Segment Start: Provided passage
There's your cowboy. He's 32 in 1976 - the god awful year of the American Bicentennial. It's June and he's 2-Up on a Gold Wing and he and Lou are heading south. They'll be on the road for 102 days and put 15,000 miles on the bike but there won't be as many mountains this trip and Skippy won't have to retune his carburetors for altitude every other day. His arms are pepper red and burned because it's hot already and he and Lou have abandoned their leathers for T-shirts. The budget is limited so there will be precious few motels and Skippy can already sense an endless string of KOAs and overnight campgrounds with names like: Mule Trail and Devil's Post. Every State has a Yogi Bear Kamp & RV. Or Mud Lake. Yesterday Skippy was squatting on a curb in Kokomo, Indiana eating apples and studying the parking habits of shoppers. All of northern Indiana looked like an alley where the weeds have overgrown; rusted truck trailers lined the roads. Indiana is a Get-Thru State - there's no reason to stop except to piss and fill Sol's 5 gallon tank. Men name their pickups, their motorcycles, and their favorite guns. Skippy named his motorcycle Sol - because it's blazing yellow, and also because he was in a pronounced Solar Phase. That night Lou picked a red ant hill to pitch the tent on and we pissed off the "McCulley's" from Texas who were camped next to us in a red, white, and blue home-made trailer which they were pulling with a 1968 Pontiac. They had 2 screaming kids and Skippy suggested that they shut up. In Cave City, Kentucky they went down into the Mammoth Cave system - 360 miles of caverns - to check out the "Bottomless Pit," which had been advertised along the highway for 100 miles. The Pit turned out to be 105 feet deep and Skippy was rocked back to grok the fact that Bottomless had been redefined: it was now 105 Feet. It was the 1st Sign - and Skippy had this feeling in his gut that many things were about to be redefined and brought up to date with the world as it is in 1976.
Here's the scantily clad chicks you were promised. You can ask Google for anything. Skippy is stoned and bobbing around in the pool at the Columbia, Tennessee KOA. There's a fat kid in a Vanderbilt University sweatshirt doing what 300 lb. 13 year olds do: Cannonballing and sending huge whooshing tsunamis of heavily treated KOA pool water crashing over everyone and everything within 15 feet of the pool. The Queen of the Columbia KOA - 15 and Ripe - finally got wet. She had been parading herself for the campers for a half-hour and Skippy was having dark thoughts with all kinds of blowback. There was always a teen-queen at the KOA pools - I think it must be in their Mission Statement. But probably it's just Darwinian. If all the campers were birds then you would call the scene around the pool a Lek - a ritual ground for releasing Breeding Sign Behavior. A little Rump-Proferral here, a Cock-Strut for the misters. At night all the RVs turn their TVs, ACs, and CBs on. The Kamp fills up with electric noises and if it wasn't for the dope and Lou, Skippy would never sleep at all and sooner or later he'd wiggle out of his sleeping bag and the tent and unbungee his fold-up, army-surplus, entrenching tool and then slowly creep from RV to RV and collect skulls. Here are two things which Skippy learned from the Signs along the road so far: 1. There is to be a "Christian Truckers" Convention in Louisville in the middle of June. The "Special Guest Speaker" was Colonel Harlan Sanders - the founder and CEO of Kentucky Fried Chicken. 2. A Lesson on Tics: put a drop of WD-40 on them. It makes it easier to pull them out. Into Tennessee and Andy Jackson's people: Sandy or Red Haired Scots-Irish, aqualine noses, receding chins, knobby shoulder-blades, and arms too sharp and angular. We're bound for the Natchez-Trace Parkway but it will take a few days to get there. It was getting hotter by the hour and the mile. Sol is water cooled and shrugs off highway heat easily. Better than Lou and Skippy and their tics.
Segment End: Provided passage
Segment Start: Record excerpts
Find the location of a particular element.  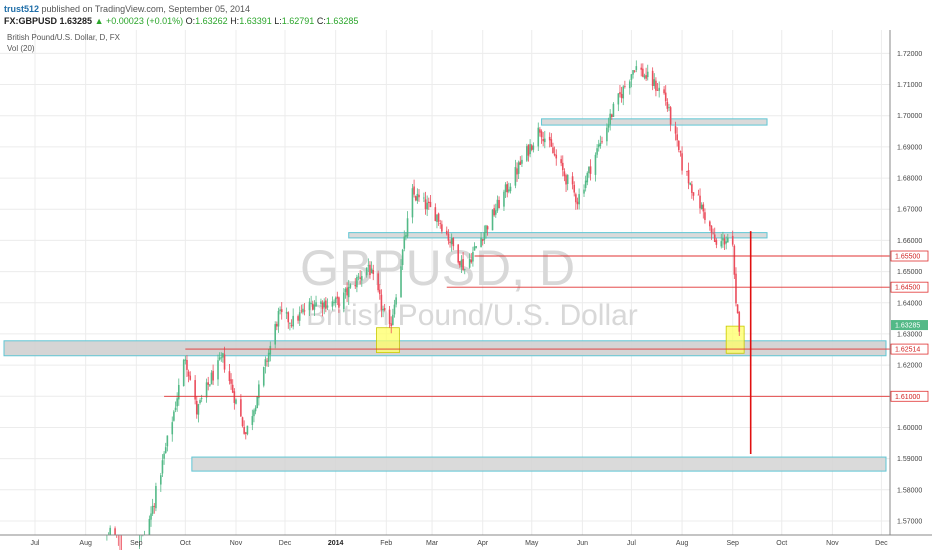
Segment End: Record excerpts
Segment Start: Record excerpts
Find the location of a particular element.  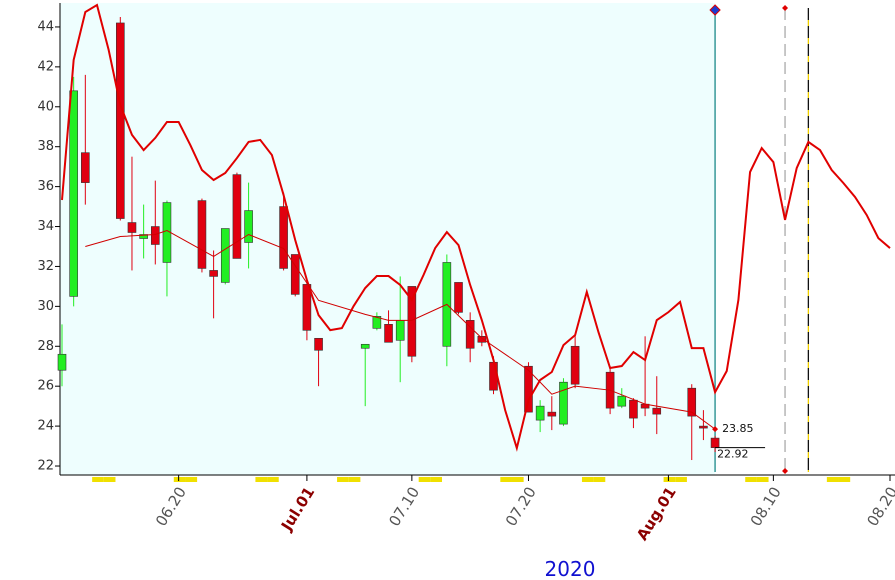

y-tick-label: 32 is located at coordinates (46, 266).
Segment End: Record excerpts
- [Activity list]
1: Answer these from the 1976 motorcycle trip narrative, one line each:
(a) How deep did the "Bottomless Pit" in the Mammoth Cave system turn out to be?
(b) Who was named as the "Special Guest Speaker" for the "Christian Truckers" Convention in Louisville?
(c) What does the narrative say to put on tics to make them easier to pull out?
2: Carry the 1976 motorcycle trip narrative forward from its last sentence, keeping its loose, wry road-diary voice.

- [Replies]
1:
(a) 105 feet
(b) Colonel Harlan Sanders, the founder and CEO of Kentucky Fried Chicken
(c) A drop of WD-40

2:
The Natchez Trace winds 444 miles from Nashville to Natchez as it passes thru parts of Tennessee, Alabama, and Mississippi. It's a two-lane Parkway and there are no trucks permitted and no signs alongside the road, and no buildings allowed whatsoever within the viewshed. It's probably the most beautiful long drive in the world. Completely rural and non-commercial, it's totally wild except for the narrow road. The Natchez-Trace was first used by migrating animals following the Salt Trail up thru the southern parts of the Mississippi River, thru Alabama, to the Salt Licks in central Tennessee. Then the Old-timey injuns: the Natchez, Choctaw, and Chickasaw used it as a hunting trail. Mike Fink and the Kaintuck Boatman followed parts of the Trace. Then came the Pony Post Riders and behind them little fat men to start governments and try to rule-in and bridle wild territories of the Louisiana Purchase. The Natchez-Trace was the umbilical between the Mississippi Territories and the young United States. Today it's Federal and State Parkland and a highway thru America as it must have once appeared - before the roads, and the Malls, and the Kentucky Fried Chickens. Farmland, Cypress Swamps, thick forests with Kudzu wrapping them like snow. Fire Ant mounds dotting the red-dirt of the south. We were in Magnolia season and the thick southern air hung with a lemony-soap which got inside of you as you rushed thru on a motorcycle. You sit outside on motorcycles. Very few people have been across the continent totally outside in the weather and the scents. Skippy and Lou have made the trip 6 times and they know what America tastes like, and they know the sting of American June Bugs, and every kind of butterfly and cricket and locust you can imagine. Skippy can cross-classify Rains by states and regions as well as their smells, and their sting. Texas Rain is the worst. Oregon and Washington have Sacred Rains which give of Pine and Rhododendrons. But it was hot and dry on the Natchez-Trace and Skippy was singing a Frank Salomone line: "It ain't the rain that keeps the highway clean."
"No one can live for 200 years. He will die when god wills."

- Idi Amin - during the Purges -

from: Memphis Press-Scimitar - 14 June 1976

That's Lou and Sol just before we joined the Natchez-Trace in Nashville. Lou was 22 that summer and still in college, studying Psychology and Education. She's a school Principal today. Being a student, she brought no money to the summer's budget - and still Skippy gave her only light duty. She had to take down the tent and roll it up, and she had to guard "The Wood." One of your first lessons with motorcycles is that if you put your Kickstand down on asphalt on a hot summer day the bike would pitch over and crash when the kickstand sank into the hot tarmac. So you carried a small piece of wood to put down first and then put the kickstand on it. Mine was 6" by 6" half-inch cedar. Lou lost the Wood 2 minutes after I took this picture. So now she only had to strike the tent.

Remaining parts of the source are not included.